Iranian legislators on Tuesday overwhelmingly approved a bill that labels all US military forces as “terrorist”, a day after Washington ratcheted up pressure on Tehran by announcing that no country would any longer be exempt from US sanctions if it continues to buy Iranian oil.
The bill is a step further from one last week that saw legislators approve labelling just US troops in the Middle East as “terrorist”, which was a response to the US designation of Iran’s Islamic Revolutionary Guard Corps (IRGC) as a “terrorist group” earlier this month.
US President Donald Trump‘s administration re-imposed sanctions on Iran, including on its energy sector, in November last year after pulling out of the landmark 2015 nuclear deal between Iran and world powers.
The US designation of the IRGC – the first-ever for an entire division of another government – added another layer of sanctions to the powerful paramilitary force, making it a crime under US jurisdiction to provide the guard with material support.
On Monday, the Trump administration announced it would not be extending sanctions exemptions for countries that import Iranian oil as part of its “maximum pressure” campaign that aims to eliminate Iran’s oil export revenue, which the US says funds destabilising activity throughout the region and beyond.
Hours before Trump’s announcement, Iran reiterated its long-running threat to close the Strait of Hormuz if it is prevented from using the crucial waterway in the Gulf, through which about a third of all oil traded at sea passes.
The US Navy has in the past accused Iranian patrol boats of harassing US warships in the waterway.
Iran’s foreign ministry promptly brushed off Trump’s move to stop the oil waivers, saying that Iran “basically has not seen and does not see any worth and validity for the waivers”.
But on Tuesday, 173 out of 215 legislators at the parliament session in Tehran voted for the new bill. Only four voted against while the rest abstained; the chamber has 290 seats.
The bill confirms Iran’s earlier label of the US Central Command, also known as CENTCOM, and all its forces as “terrorist”.
Any military and non-military assistance, including logistics support, to CENTCOM that can be detrimental to the IRGC will be considered a “terrorist” action, the semi-official ISNA news agency said.
The bill also demands the Iranian government take unspecified action against other governments that formally back the US designation. Saudi Arabia, Bahrain and Israel have all supported the Trump administration’s designation.

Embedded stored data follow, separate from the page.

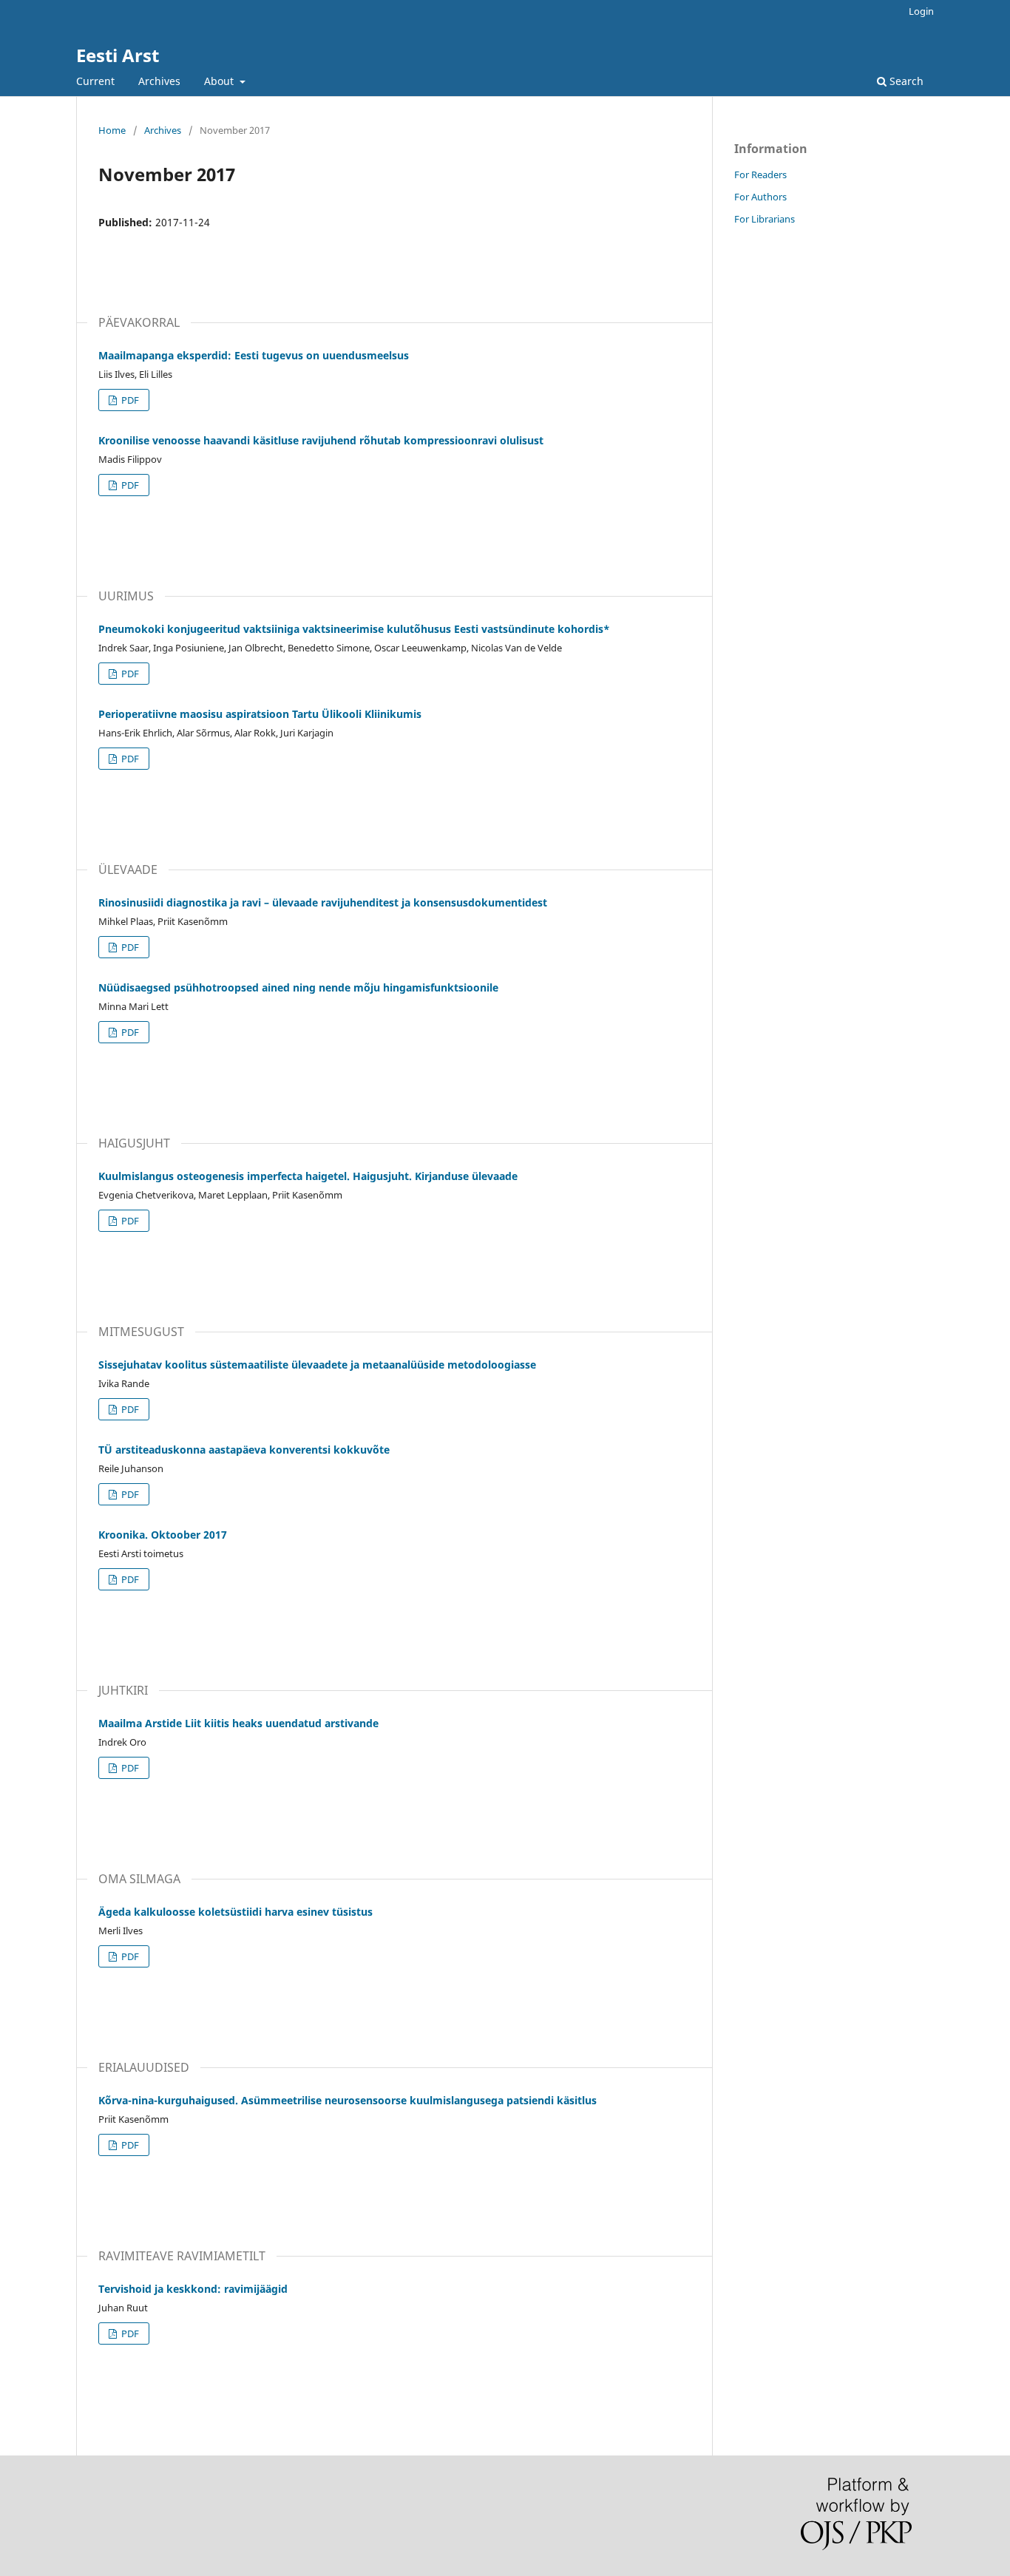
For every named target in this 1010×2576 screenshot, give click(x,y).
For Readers (760, 174)
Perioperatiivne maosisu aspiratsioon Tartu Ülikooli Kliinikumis (259, 714)
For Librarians (764, 219)
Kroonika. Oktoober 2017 (162, 1535)
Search (905, 81)
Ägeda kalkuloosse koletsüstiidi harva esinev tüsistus (235, 1912)
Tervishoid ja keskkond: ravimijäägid (193, 2289)
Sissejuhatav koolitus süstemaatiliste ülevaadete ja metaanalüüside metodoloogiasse (317, 1365)
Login (921, 11)
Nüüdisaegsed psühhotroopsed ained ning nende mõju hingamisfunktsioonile (298, 987)
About (220, 81)
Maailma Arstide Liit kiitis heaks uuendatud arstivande (238, 1723)
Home (112, 130)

In addition, the legislators requested Iran’s intelligence agency provide a list of all CENTCOM commanders within three months so that Iran’s judiciary can prosecute them in absentia as “terrorists”.

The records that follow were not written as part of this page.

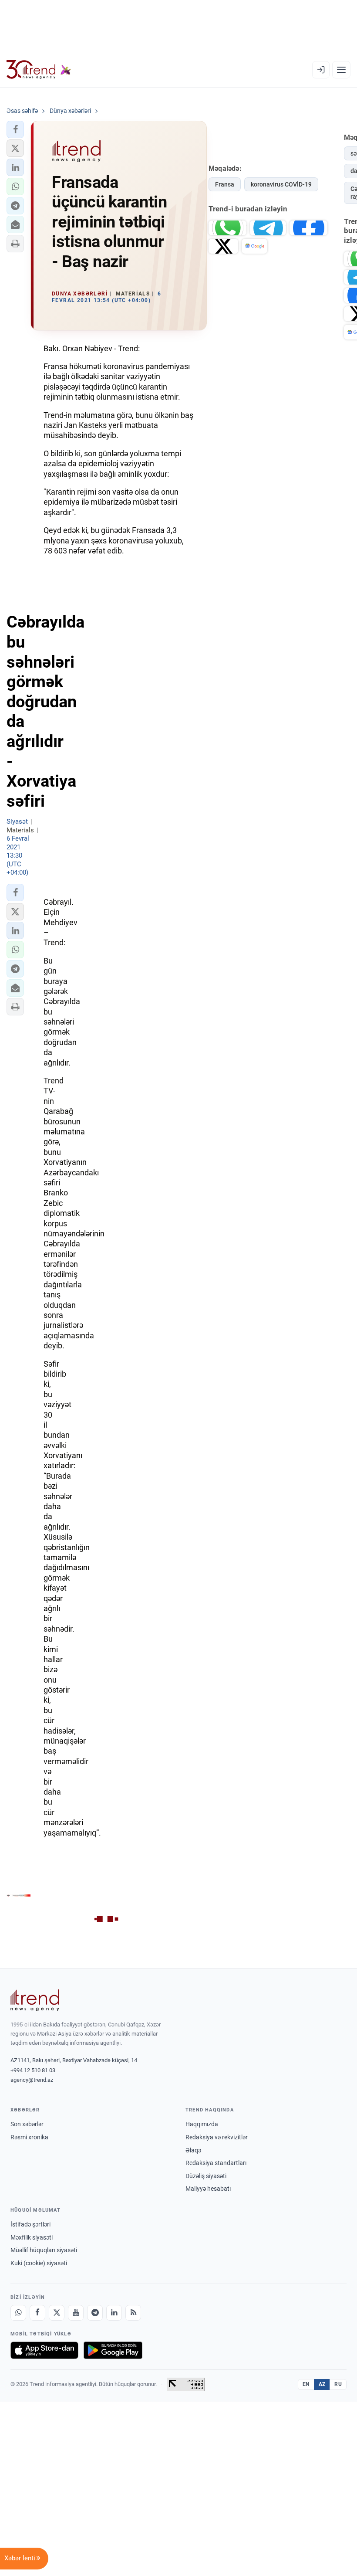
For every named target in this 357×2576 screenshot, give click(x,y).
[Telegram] (95, 2313)
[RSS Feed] (133, 2313)
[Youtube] (76, 2313)
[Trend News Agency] (34, 2000)
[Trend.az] (39, 69)
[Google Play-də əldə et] (113, 2350)
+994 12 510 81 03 (32, 2070)
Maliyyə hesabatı (208, 2188)
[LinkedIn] (114, 2313)
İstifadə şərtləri (30, 2224)
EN (306, 2384)
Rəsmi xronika (29, 2137)
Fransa (224, 184)
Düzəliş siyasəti (205, 2175)
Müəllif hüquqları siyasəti (43, 2250)
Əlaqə (193, 2150)
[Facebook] (37, 2313)
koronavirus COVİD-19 (281, 184)
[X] (56, 2313)
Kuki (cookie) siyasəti (38, 2263)
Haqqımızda (201, 2124)
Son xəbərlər (27, 2124)
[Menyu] (341, 69)
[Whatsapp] (18, 2313)
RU (338, 2384)
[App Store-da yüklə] (44, 2350)
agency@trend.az (31, 2080)
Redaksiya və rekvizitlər (216, 2137)
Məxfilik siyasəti (31, 2237)
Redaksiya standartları (215, 2162)
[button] (15, 129)
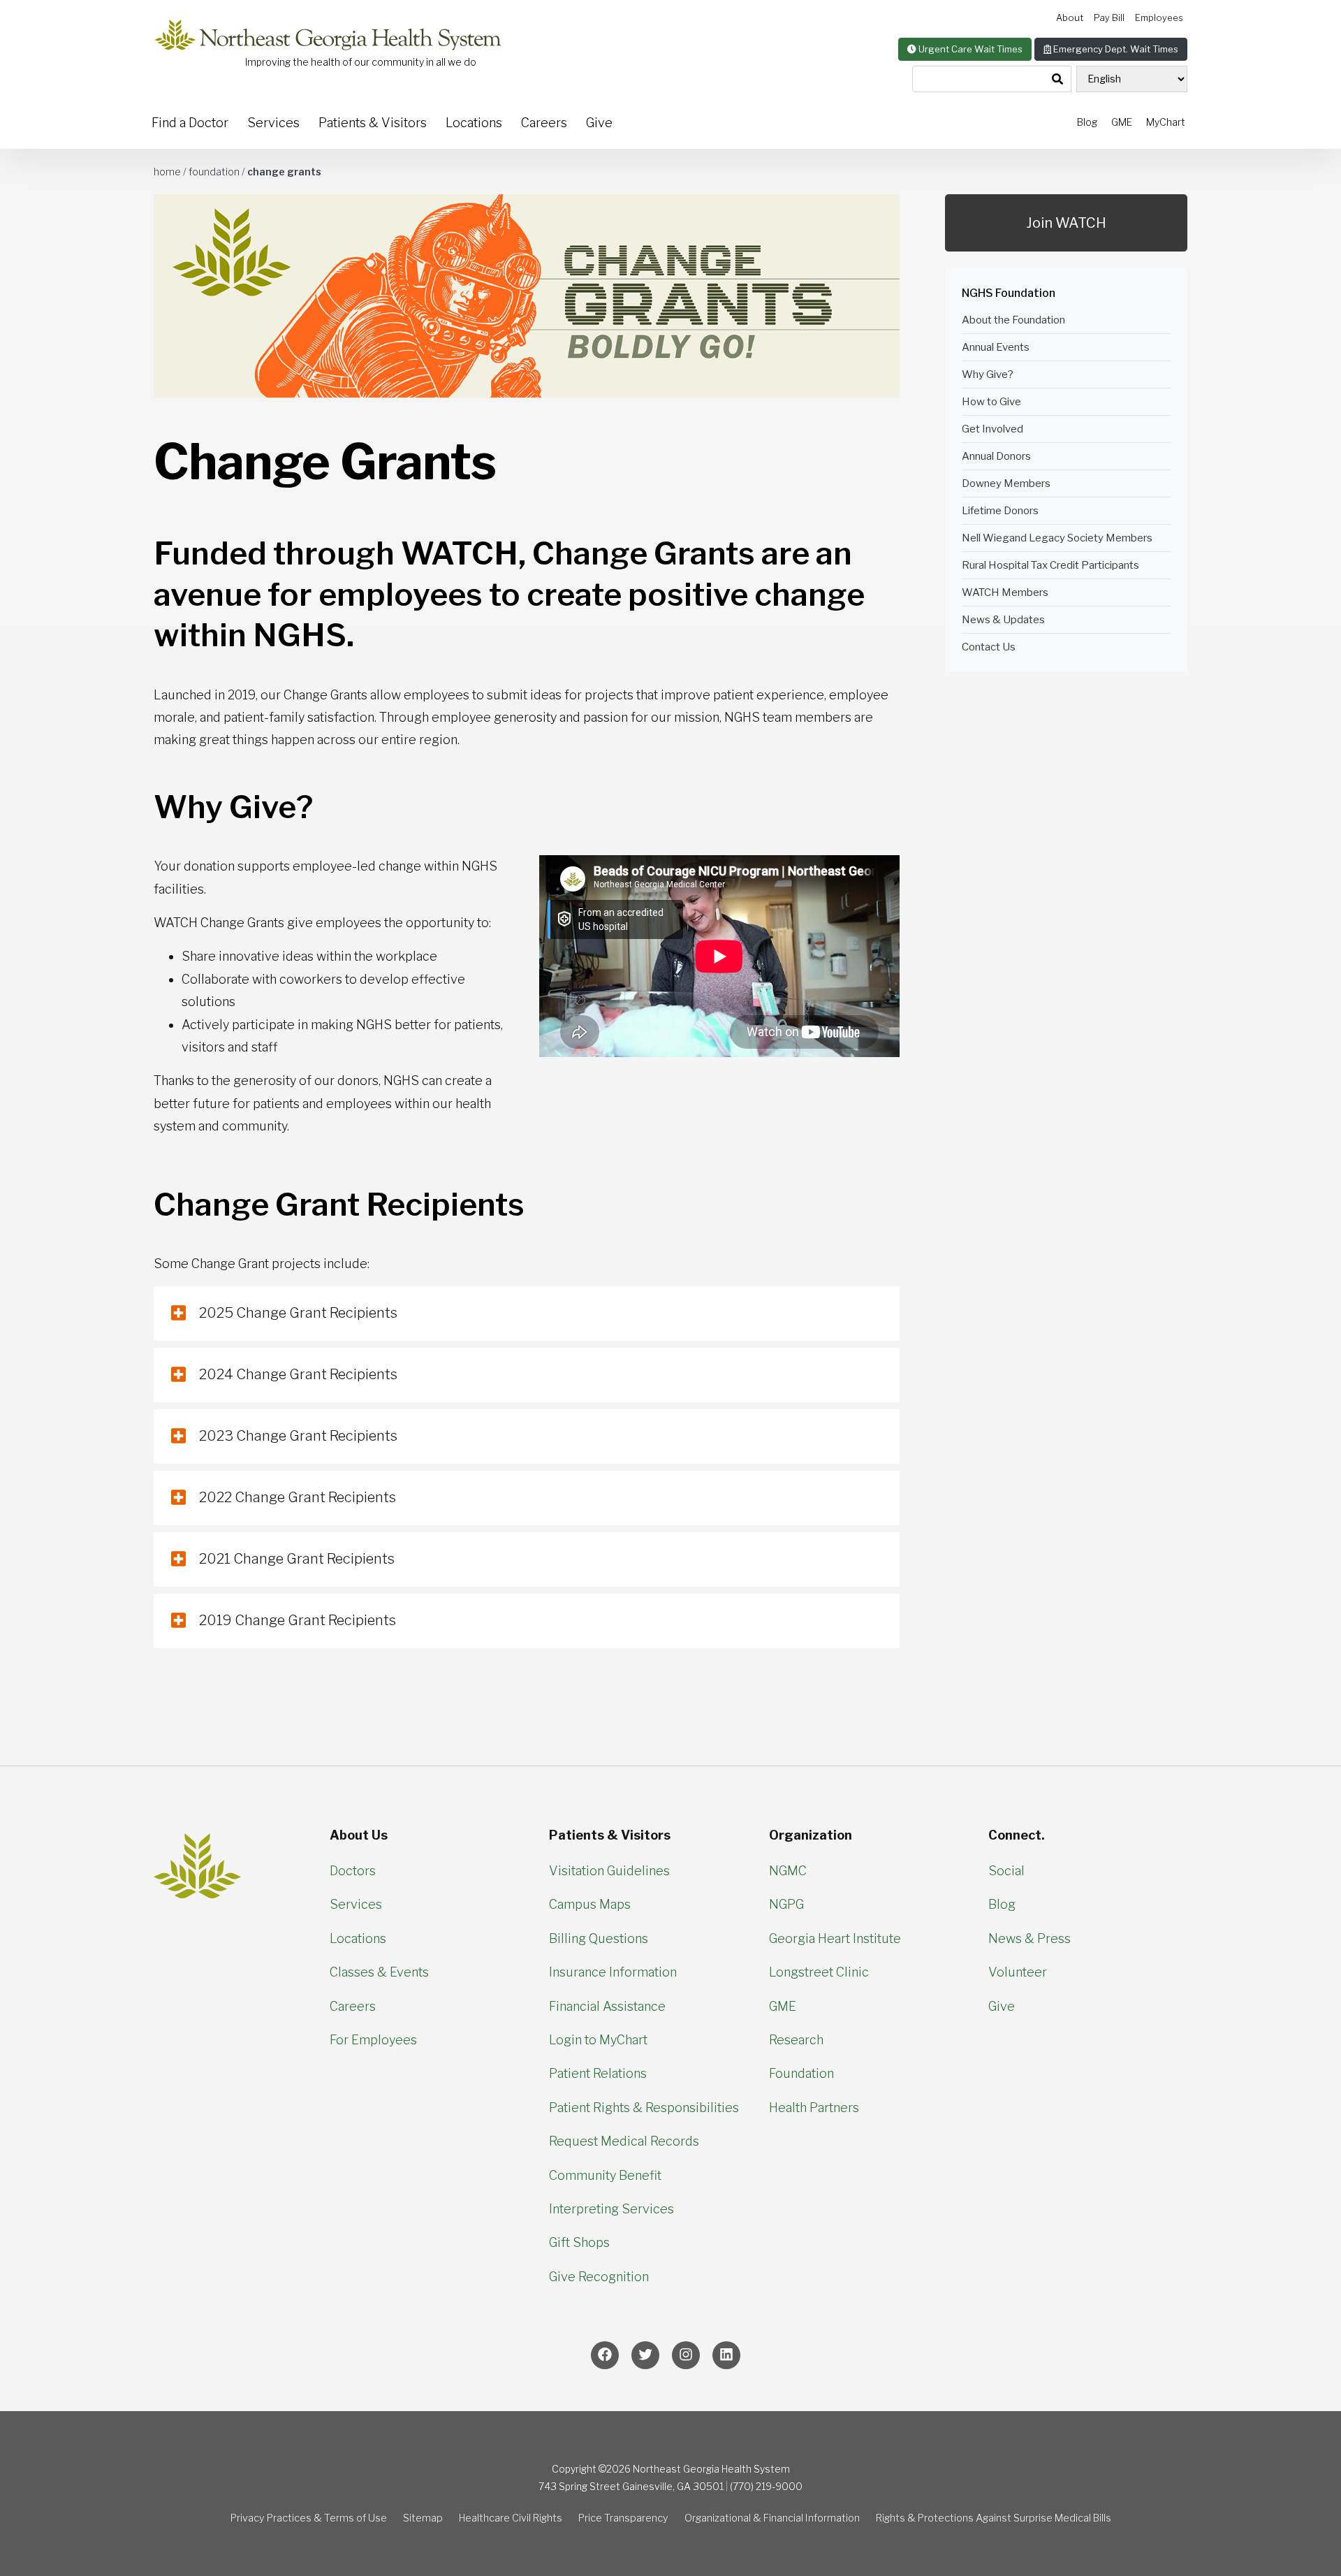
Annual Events (995, 347)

The bill requires final approval by Iran’s constitutional watchdog to become law.
Other than underscoring Iran’s defiance, it is unclear what impact the bill could actually have, either in the Gulf or beyond.
The IRGC has forces and wields influence in Iraq, Syria, Lebanon and Yemen, and is in charge of Iranian missiles that have US bases in their range.
It is in charge of Iran’s ballistic missiles and nuclear programmes and answers directly to Supreme Leader Ayatollah Ali Khamenei. The force is estimated to have 125,000 personnel, comprised of army, navy and air units.
After the 1980s’ Iran-Iraq war, the IRGC also became heavily involved in reconstruction and has expanded its economic interests to include a vast network of businesses, ranging from oil and gas projects to construction and telecommunication.
The US State Department currently designates more than 60 organisations, including al-Qaeda and the Islamic State of Iraq and the Levant (ISIL or ISIS), Hezbollah and numerous armed Palestinian groups, as “foreign terrorist organisations”.